Alleviating pain from spinal stenosis often involves sitting down to reduce stress on the lower spine. Additionally, slight bending over can help by creating space between the vertebrae, thereby reducing pressure on the nerves. Interestingly, activities such as pushing a shopping cart while at the grocery store may bring relief to those who have endured the pain, providing a welcomed respite.
Treating spinal stenosis
In contrast to disc herniation, spinal stenosis is a chronic condition that cannot be cured, but effective pain management can be achieved through a combination of the following approaches:
1. Oral analgesics: Nonsteroidal anti-inflammatory drugs (NSAIDs) like ibuprofen and naproxen, or acetaminophen, can be used for occasional flares. However, they come with potential side effects, and the choice of medication and dosage should be discussed with your doctor.

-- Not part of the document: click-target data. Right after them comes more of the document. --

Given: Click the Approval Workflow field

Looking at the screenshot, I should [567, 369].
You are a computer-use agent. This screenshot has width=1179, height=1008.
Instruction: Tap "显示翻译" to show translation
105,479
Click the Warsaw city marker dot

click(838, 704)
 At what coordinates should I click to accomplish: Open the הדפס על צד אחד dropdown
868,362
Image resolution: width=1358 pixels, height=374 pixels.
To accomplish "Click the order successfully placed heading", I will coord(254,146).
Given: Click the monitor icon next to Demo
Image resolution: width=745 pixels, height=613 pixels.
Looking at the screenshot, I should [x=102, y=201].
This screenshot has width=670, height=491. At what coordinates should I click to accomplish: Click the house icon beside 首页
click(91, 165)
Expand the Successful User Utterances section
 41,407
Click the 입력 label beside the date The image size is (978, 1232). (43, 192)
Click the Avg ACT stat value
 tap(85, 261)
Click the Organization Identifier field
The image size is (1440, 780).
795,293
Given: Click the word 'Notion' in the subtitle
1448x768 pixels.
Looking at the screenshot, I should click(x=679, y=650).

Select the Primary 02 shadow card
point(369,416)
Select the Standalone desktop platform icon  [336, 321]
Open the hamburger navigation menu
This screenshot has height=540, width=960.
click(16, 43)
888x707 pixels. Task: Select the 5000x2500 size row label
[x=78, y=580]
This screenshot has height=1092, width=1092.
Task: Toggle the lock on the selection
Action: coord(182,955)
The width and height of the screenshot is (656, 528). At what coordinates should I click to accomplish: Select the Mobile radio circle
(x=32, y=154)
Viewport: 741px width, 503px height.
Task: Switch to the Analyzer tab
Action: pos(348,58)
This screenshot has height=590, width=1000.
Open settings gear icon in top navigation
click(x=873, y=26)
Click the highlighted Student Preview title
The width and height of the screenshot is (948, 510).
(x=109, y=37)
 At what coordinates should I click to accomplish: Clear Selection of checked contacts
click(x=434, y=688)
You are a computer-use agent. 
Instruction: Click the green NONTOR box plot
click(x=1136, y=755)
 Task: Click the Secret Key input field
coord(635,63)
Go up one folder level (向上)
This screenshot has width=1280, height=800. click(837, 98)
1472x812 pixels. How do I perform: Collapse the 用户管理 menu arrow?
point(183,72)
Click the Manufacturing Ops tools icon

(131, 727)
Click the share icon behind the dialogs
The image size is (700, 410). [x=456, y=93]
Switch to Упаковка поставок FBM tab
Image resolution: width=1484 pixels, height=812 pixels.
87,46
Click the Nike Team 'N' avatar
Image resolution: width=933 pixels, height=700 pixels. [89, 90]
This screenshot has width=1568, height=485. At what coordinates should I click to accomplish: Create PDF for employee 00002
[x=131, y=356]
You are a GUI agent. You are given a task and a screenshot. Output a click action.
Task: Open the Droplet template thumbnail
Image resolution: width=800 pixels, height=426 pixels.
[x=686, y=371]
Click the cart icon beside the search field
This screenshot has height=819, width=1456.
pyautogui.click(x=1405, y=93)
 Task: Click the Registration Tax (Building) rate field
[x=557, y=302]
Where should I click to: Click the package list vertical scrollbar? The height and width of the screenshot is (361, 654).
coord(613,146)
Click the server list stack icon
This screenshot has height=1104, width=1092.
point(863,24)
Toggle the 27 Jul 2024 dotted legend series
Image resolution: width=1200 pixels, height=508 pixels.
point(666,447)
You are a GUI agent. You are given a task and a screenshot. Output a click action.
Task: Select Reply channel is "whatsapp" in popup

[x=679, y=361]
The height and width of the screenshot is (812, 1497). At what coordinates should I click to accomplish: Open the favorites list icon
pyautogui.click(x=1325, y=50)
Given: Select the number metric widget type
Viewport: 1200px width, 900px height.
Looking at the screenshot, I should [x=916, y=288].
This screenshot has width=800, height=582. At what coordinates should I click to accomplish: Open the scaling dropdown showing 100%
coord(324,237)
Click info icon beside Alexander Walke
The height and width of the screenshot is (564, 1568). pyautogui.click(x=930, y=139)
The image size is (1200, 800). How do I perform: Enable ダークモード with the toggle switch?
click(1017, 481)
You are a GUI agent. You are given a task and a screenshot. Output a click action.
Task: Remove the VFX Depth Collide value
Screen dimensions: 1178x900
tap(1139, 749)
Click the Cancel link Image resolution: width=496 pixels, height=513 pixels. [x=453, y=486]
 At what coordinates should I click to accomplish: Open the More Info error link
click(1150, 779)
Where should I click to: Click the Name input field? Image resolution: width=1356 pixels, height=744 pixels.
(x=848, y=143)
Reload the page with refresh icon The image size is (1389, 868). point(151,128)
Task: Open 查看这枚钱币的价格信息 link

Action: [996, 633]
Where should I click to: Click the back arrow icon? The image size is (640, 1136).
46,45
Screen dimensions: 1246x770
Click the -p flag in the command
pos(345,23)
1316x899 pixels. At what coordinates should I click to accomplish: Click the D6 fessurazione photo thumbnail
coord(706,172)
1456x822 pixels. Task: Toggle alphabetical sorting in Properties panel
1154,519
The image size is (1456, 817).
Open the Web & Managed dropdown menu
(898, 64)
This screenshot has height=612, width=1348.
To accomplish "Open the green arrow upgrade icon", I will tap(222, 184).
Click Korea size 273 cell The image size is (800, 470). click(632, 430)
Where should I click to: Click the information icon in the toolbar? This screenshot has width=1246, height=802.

2. Spinal injections: Lidocaine injections for pain relief and corticosteroids to reduce inflammation are commonly administered to the affected spinal area. While steroid use has been questioned in controlled clinical trials, lidocaine alone has shown comparable pain relief and functional improvement with fewer side effects.
3. Physical therapy: Exercise is a key long-term strategy for managing spinal stenosis. A physical therapist can guide you through exercises to strengthen back muscles, providing better support for the spine and compensating for pain. Massage and manipulation may not be as effective since the problem originates in the bones, not muscles or tendons. Acupuncture may offer some relief but may require repeated sessions.
4. Walkers: Using walkers can facilitate exercise without causing pain. Bending slightly to grip the handles of a walker can open the spine, providing relief. Wheeled walkers with a seat can be particularly beneficial for allowing breaks during walks.
5. Laminectomy: When conservative treatments are ineffective, laminectomy may be considered. This procedure involves removing the bony overgrowth that puts pressure on the nerve. Recovery typically involves one to three days of hospitalization, with a return to work within a couple of weeks. The surgery may be performed through a traditional incision or minimally invasive methods guided by a miniaturized camera.
6. Spinal fusion: This procedure, which includes laminectomy, involves removing the discs between affected vertebrae and filling the spaces with bone-like material. Instrumented spinal fusion uses metal plates, rods, or screws to hold vertebrae together. While spinal fusion can be helpful, it’s recommended for only a small percentage of people, primarily those with degenerative spondylolisthesis and severe arthritis. Most patients with spinal stenosis find relief with a laminectomy, and spinal fusion is suggested sparingly due to drawbacks such as a longer recovery time, reduced mobility, and potential stress on adjacent vertebrae.
Dr. Atlas emphasizes that spinal fusion is generally recommended for a very specific subset of individuals, while the majority of patients with spinal stenosis can find effective relief with a laminectomy.